* WHAT YOU SHOULD DO:
Copy all lines in the material holding the string "Given".

EXERCISE INPUT below:

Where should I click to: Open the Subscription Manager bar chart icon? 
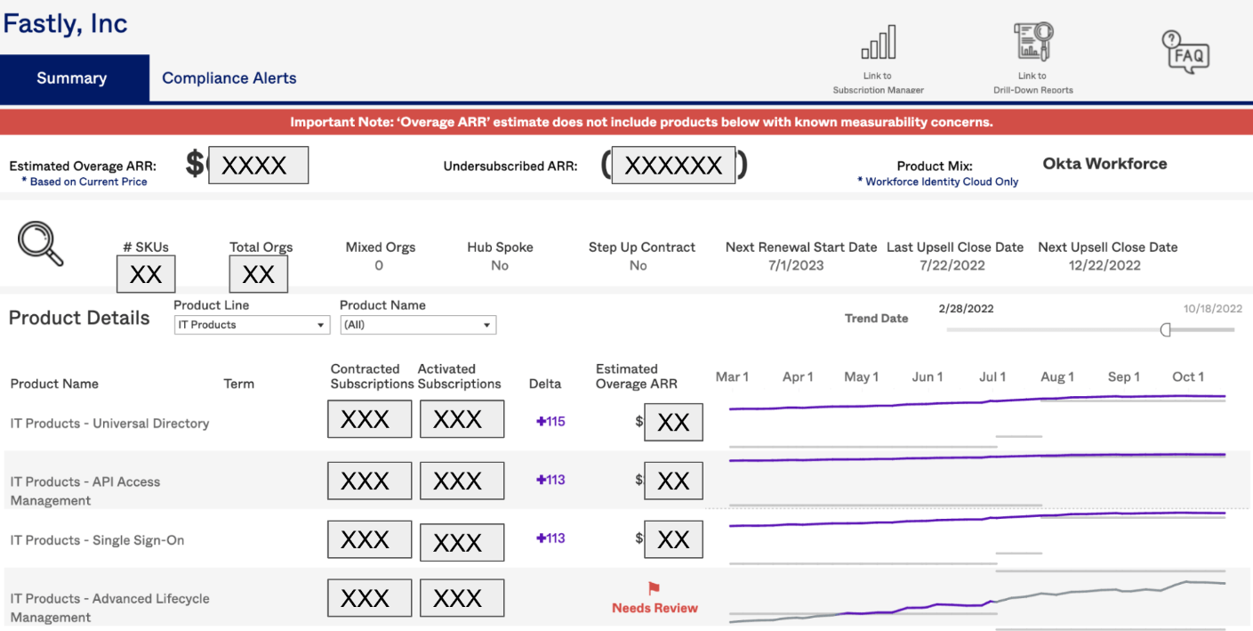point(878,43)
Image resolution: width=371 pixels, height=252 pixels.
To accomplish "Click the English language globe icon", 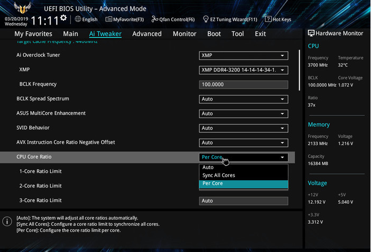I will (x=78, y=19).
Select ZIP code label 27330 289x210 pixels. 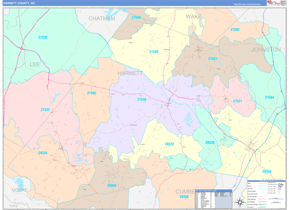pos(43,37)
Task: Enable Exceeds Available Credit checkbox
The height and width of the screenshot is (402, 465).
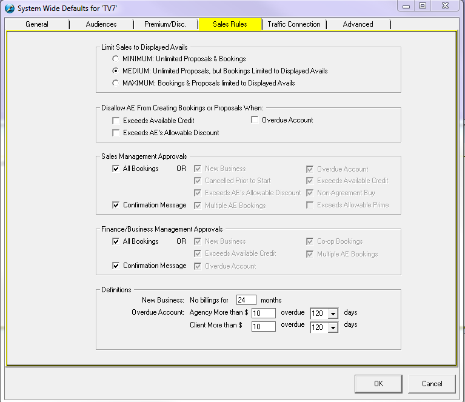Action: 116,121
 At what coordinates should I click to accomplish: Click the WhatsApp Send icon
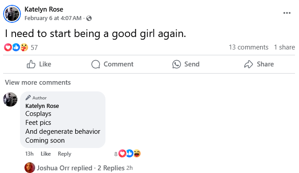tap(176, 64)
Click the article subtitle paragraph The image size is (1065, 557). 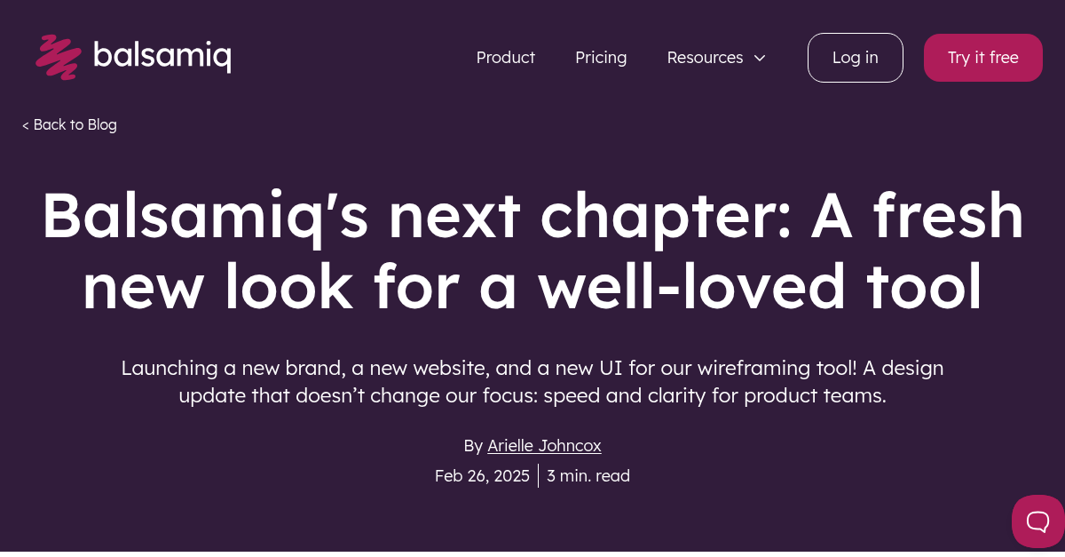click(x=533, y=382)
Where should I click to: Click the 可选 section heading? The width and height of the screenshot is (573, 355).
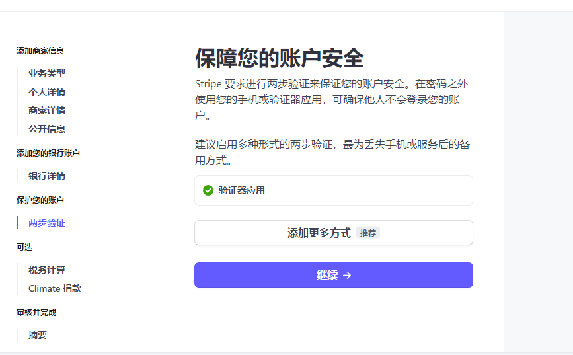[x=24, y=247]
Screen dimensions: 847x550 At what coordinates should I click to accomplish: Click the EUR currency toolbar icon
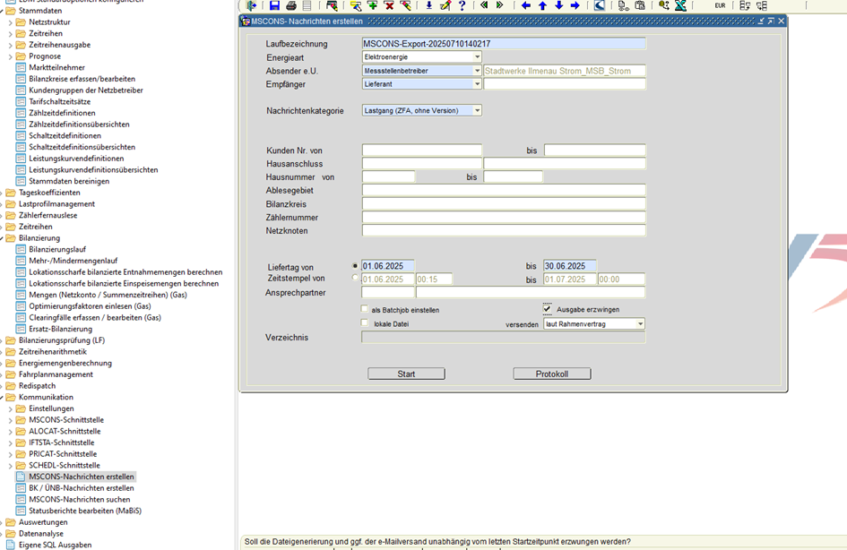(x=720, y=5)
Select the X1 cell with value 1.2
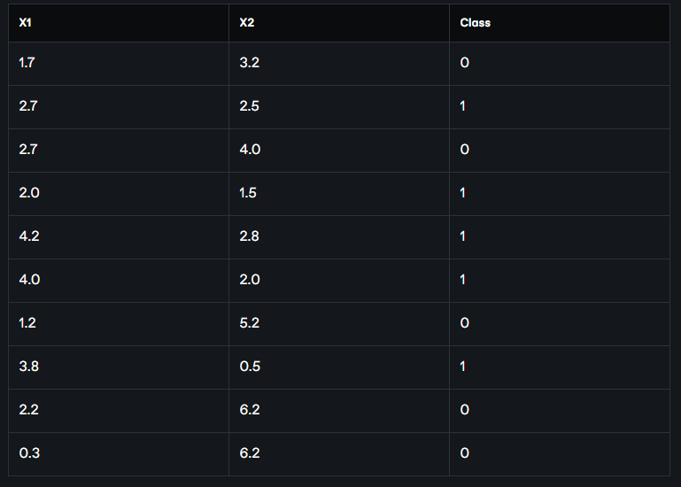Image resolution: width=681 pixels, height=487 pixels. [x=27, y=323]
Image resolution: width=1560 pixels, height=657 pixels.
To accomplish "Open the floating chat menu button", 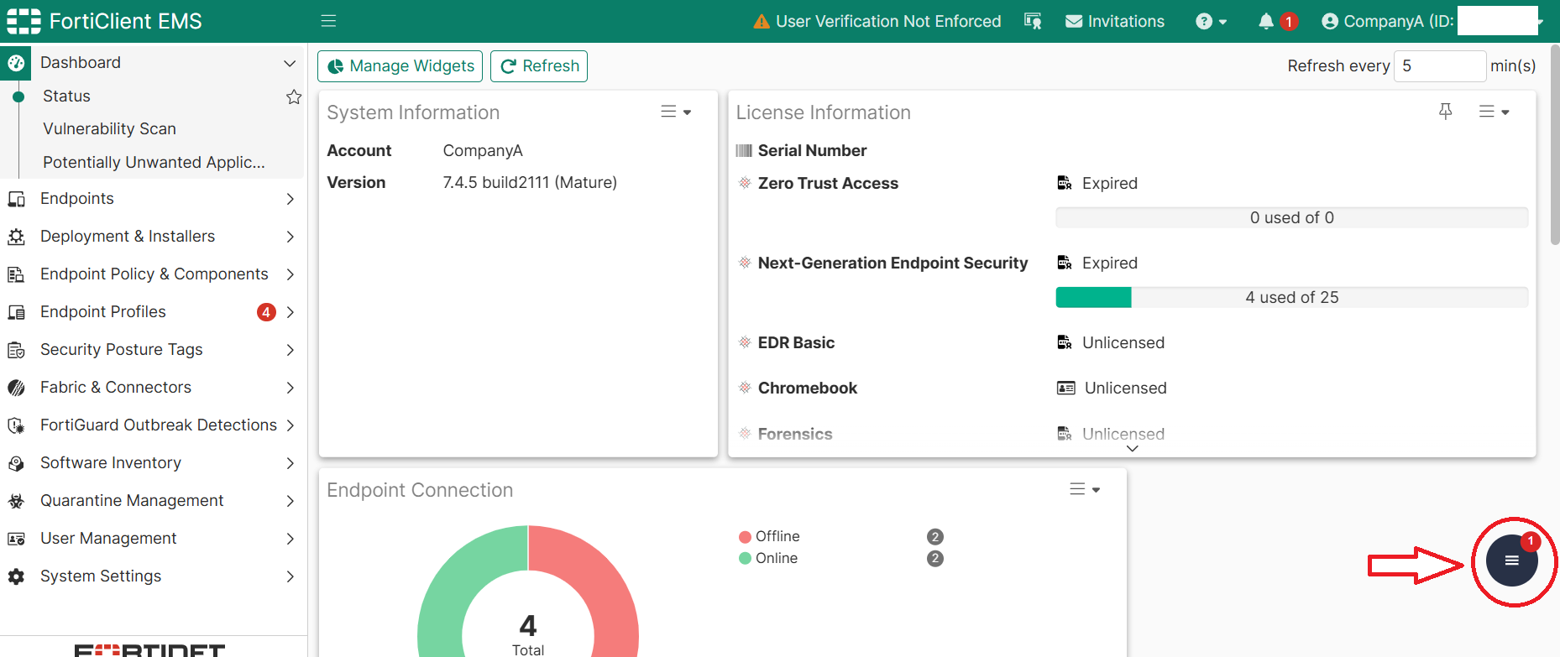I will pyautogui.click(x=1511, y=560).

End of EXERCISE INPUT.
EXERCISE INPUT below:

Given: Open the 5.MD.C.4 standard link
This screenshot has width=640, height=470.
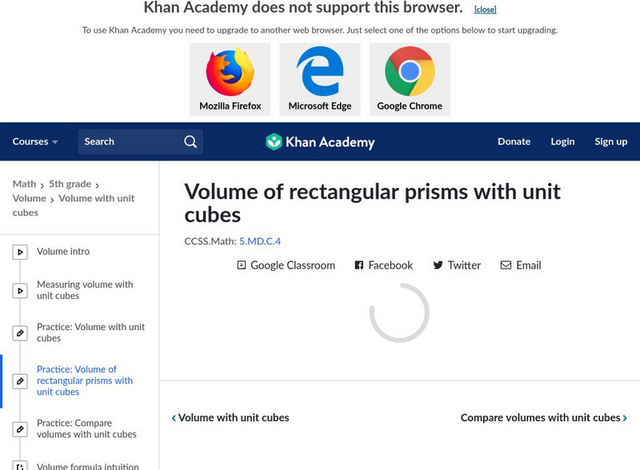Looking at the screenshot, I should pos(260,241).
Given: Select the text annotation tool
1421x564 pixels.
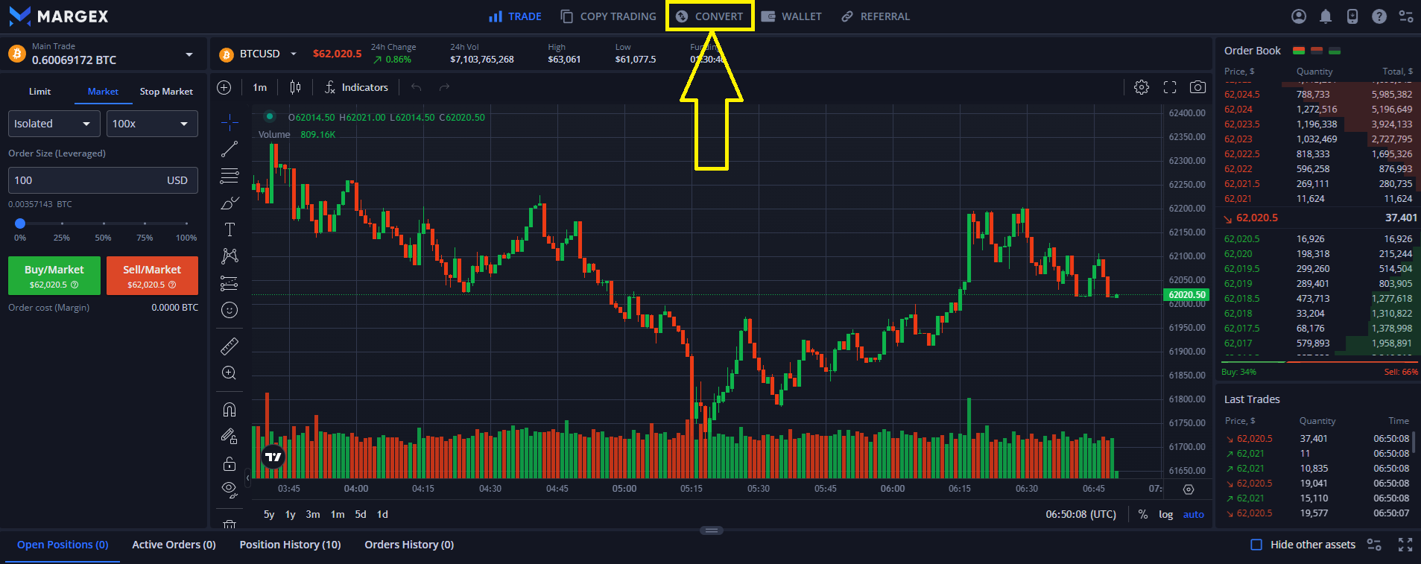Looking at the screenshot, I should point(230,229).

End of EXERCISE INPUT.

* YOUR SOLUTION:
Given: Open the 5.MD.C.4 standard link
Given: Select the text annotation tool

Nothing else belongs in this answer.